Top of SUPPLIED MATERIAL

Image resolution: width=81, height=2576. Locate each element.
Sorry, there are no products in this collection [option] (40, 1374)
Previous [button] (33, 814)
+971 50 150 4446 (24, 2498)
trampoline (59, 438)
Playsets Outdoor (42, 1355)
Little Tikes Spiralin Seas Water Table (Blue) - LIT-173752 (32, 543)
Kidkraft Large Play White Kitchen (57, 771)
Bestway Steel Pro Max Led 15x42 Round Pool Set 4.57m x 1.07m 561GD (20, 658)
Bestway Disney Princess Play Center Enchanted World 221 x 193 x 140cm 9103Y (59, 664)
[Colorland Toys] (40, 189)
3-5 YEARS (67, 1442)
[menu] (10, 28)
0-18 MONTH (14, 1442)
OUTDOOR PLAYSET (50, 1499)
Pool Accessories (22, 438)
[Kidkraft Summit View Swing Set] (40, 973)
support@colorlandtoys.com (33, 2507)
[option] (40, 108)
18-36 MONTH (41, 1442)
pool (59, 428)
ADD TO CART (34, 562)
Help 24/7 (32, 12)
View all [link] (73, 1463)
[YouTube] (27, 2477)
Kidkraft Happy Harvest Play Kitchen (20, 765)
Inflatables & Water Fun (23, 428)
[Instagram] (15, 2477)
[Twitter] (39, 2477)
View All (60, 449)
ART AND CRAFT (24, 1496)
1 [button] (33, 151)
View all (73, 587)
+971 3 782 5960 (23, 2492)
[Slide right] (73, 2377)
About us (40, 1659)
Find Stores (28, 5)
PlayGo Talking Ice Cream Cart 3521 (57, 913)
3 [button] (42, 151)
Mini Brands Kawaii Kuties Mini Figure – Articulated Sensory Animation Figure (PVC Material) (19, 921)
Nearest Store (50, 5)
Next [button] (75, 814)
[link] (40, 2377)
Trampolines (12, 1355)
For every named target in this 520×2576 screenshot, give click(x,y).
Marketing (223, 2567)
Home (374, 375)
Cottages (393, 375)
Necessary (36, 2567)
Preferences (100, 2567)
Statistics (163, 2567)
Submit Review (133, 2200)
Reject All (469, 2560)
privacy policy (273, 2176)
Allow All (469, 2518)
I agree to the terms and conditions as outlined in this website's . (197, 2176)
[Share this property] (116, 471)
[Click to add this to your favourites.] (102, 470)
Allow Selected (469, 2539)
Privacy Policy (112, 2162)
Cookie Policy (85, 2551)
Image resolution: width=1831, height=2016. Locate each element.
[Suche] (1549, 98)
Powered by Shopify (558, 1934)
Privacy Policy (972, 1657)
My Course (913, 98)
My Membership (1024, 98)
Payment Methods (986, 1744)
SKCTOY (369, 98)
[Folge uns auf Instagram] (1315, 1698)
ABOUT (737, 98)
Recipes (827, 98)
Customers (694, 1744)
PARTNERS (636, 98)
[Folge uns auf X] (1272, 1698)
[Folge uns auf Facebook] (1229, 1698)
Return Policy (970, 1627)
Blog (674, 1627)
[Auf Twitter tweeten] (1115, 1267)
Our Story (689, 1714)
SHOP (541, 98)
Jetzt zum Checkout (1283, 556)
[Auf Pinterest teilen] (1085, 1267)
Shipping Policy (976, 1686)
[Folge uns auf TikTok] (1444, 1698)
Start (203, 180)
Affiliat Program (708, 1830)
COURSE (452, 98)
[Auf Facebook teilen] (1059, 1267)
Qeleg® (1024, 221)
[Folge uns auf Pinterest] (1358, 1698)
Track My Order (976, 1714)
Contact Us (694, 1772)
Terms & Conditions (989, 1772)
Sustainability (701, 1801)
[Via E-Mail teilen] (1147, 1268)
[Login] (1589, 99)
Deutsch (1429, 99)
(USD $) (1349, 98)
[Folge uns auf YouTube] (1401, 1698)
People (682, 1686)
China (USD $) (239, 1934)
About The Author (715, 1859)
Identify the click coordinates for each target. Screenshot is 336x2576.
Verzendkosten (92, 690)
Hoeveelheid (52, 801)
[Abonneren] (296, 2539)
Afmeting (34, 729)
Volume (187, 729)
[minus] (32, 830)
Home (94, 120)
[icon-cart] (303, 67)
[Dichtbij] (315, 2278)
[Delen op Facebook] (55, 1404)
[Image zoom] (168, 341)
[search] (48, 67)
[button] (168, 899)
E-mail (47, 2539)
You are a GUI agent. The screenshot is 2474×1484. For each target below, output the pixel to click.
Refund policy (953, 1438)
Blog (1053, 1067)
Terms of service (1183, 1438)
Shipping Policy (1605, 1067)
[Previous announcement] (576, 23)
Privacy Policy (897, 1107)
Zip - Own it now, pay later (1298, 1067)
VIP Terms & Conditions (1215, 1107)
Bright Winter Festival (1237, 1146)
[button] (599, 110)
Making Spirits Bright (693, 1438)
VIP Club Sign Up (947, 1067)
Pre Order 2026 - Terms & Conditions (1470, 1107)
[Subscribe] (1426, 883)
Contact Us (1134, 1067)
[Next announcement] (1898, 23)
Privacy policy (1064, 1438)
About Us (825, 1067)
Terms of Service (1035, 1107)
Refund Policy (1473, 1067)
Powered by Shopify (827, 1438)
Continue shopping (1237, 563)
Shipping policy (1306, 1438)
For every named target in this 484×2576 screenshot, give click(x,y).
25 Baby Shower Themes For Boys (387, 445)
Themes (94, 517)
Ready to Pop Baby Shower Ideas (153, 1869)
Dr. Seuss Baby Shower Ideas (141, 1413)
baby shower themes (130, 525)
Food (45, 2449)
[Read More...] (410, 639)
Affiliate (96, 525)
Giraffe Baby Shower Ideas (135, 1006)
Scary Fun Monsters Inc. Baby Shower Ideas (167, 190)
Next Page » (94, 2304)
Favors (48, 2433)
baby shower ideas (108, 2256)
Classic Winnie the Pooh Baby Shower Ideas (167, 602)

Bottom of SUPPLIED MATERIAL

THE PROBLEM –
From the records above, copy only the lines starting with the line that holds "People (682, 1686)" and going on through the line that holds "[button] (599, 110)", exactly as written.

WRITTEN RESPONSE –
People (682, 1686)
China (USD $) (239, 1934)
About The Author (715, 1859)
Identify the click coordinates for each target. Screenshot is 336x2576.
Verzendkosten (92, 690)
Hoeveelheid (52, 801)
[Abonneren] (296, 2539)
Afmeting (34, 729)
Volume (187, 729)
[minus] (32, 830)
Home (94, 120)
[icon-cart] (303, 67)
[Dichtbij] (315, 2278)
[Delen op Facebook] (55, 1404)
[Image zoom] (168, 341)
[search] (48, 67)
[button] (168, 899)
E-mail (47, 2539)
You are a GUI agent. The screenshot is 2474×1484. For each target below, output the pixel to click.
Refund policy (953, 1438)
Blog (1053, 1067)
Terms of service (1183, 1438)
Shipping Policy (1605, 1067)
[Previous announcement] (576, 23)
Privacy Policy (897, 1107)
Zip - Own it now, pay later (1298, 1067)
VIP Terms & Conditions (1215, 1107)
Bright Winter Festival (1237, 1146)
[button] (599, 110)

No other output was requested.